An einem Samstagnachmittag im August sitze ich mit einem Kollegen am Flussufer des Nils in Juba. Der Anblick des alten Flusses wirkt beruhigend. Es scheint mir so, als habe der Fluss sich entschieden den ganzen Aufruhr um sich herum zu ignorieren um weiter seinem schnellen, zielstrebigen Strom zu folgen.

Etwas von mir entfernt macht sich ein Mann gerade daran ein Schiffswrack in Stücke zu brechen. Er entzündet das trockene Gras, welches rund um das Wrack gewachsen ist und der Wind feuert es weiter an. Schwarze Aschestücke steigen auf, vermischen sich mit dem roten Staub und lagern sich auf unserem weißen Tischtuch ab.

Hier kann sich alles in nur einer Minute verändern.
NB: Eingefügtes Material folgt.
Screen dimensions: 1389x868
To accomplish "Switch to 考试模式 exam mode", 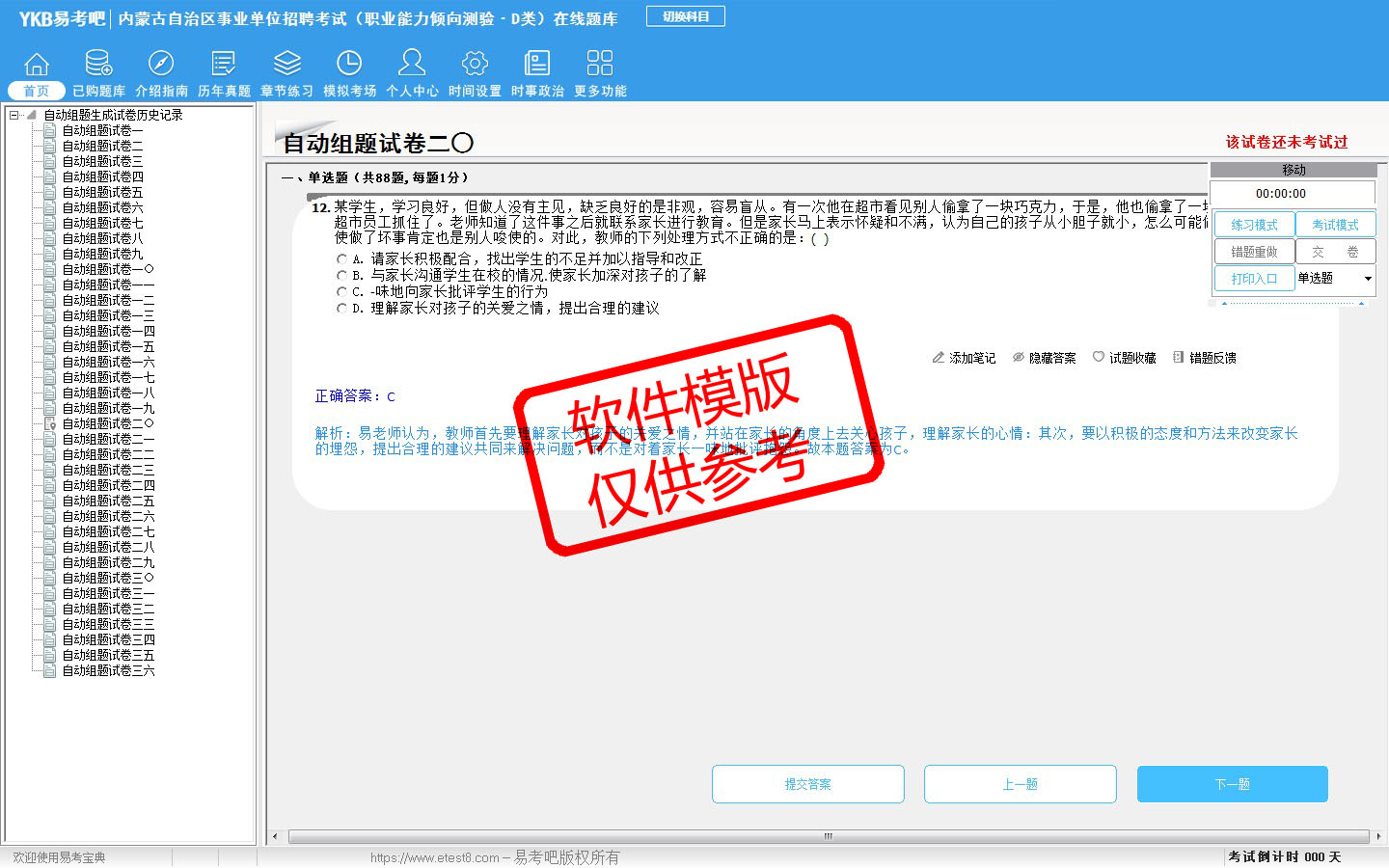I will tap(1335, 225).

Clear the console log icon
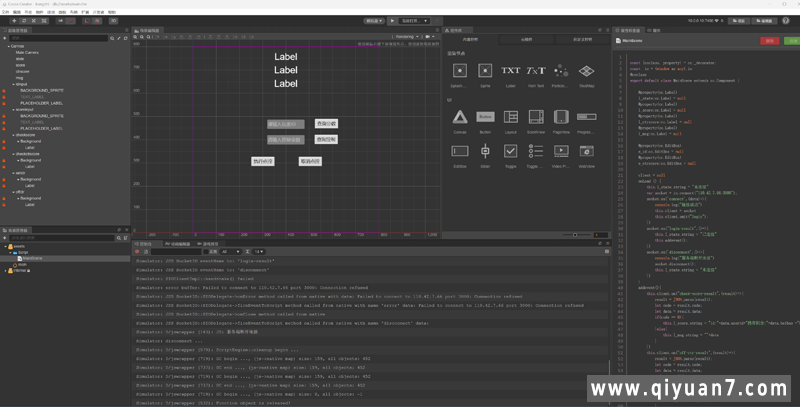(x=138, y=251)
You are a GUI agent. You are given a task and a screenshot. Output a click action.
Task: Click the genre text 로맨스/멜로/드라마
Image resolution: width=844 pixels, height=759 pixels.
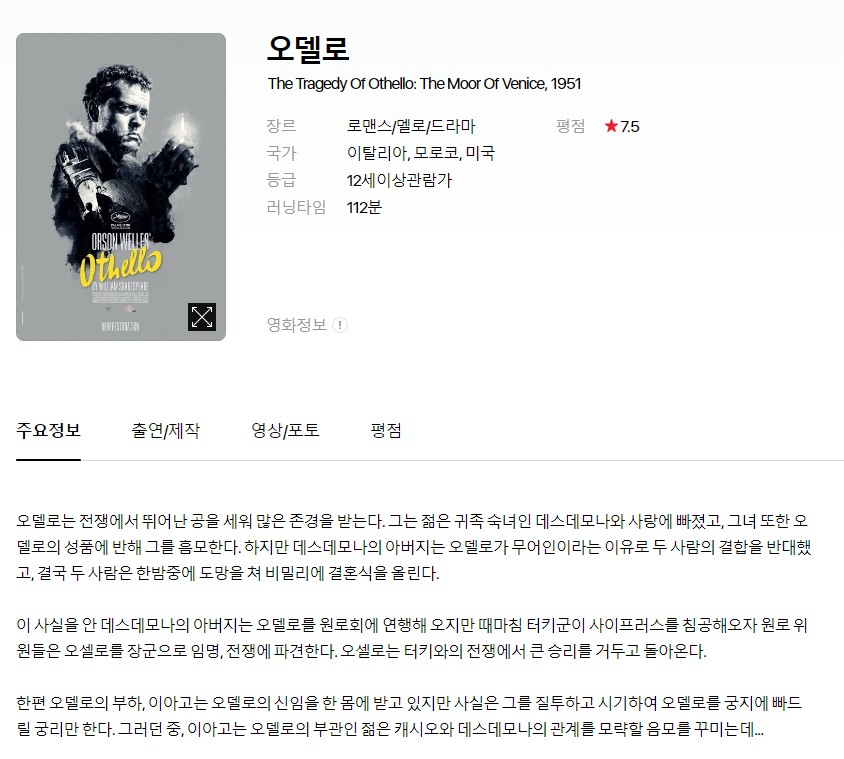pyautogui.click(x=411, y=126)
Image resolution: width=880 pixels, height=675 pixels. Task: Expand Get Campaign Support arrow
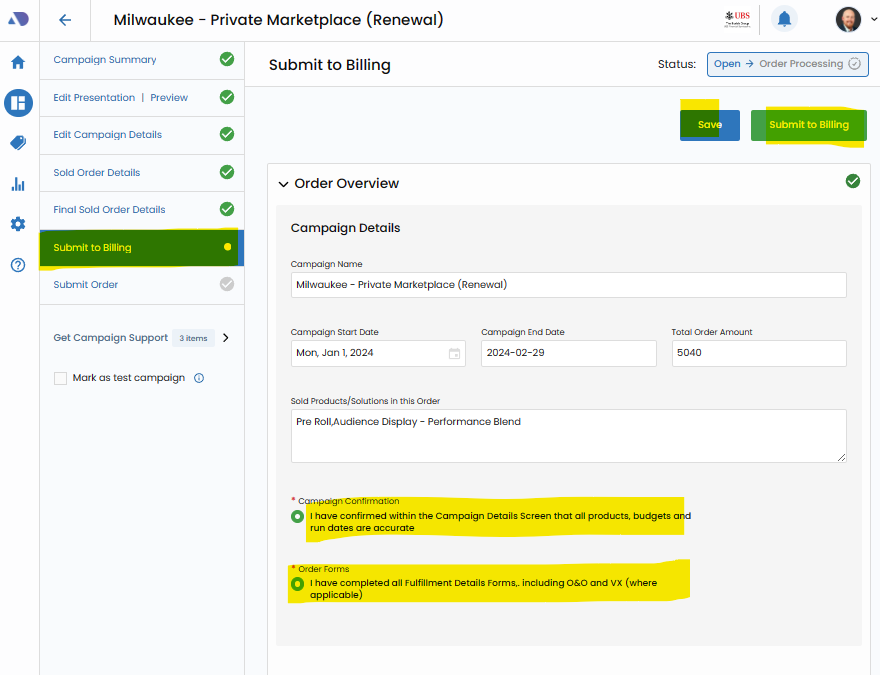tap(226, 338)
Wir sind die khawadiya — die Fremden — und wir versuchen mit bestem Willen zu verstehen, wie dieser Ort funktioniert. Wir suchen bis zum Ermatten in den Zeitungen nach Informationen, in Konversationen nach Bedeutung und in Verhandlungen nach Anzeichen für Frieden. Währenddessen ermattet der Süd-Sudan seine Bevölkerung bis weit über ihre Grenzen hinaus.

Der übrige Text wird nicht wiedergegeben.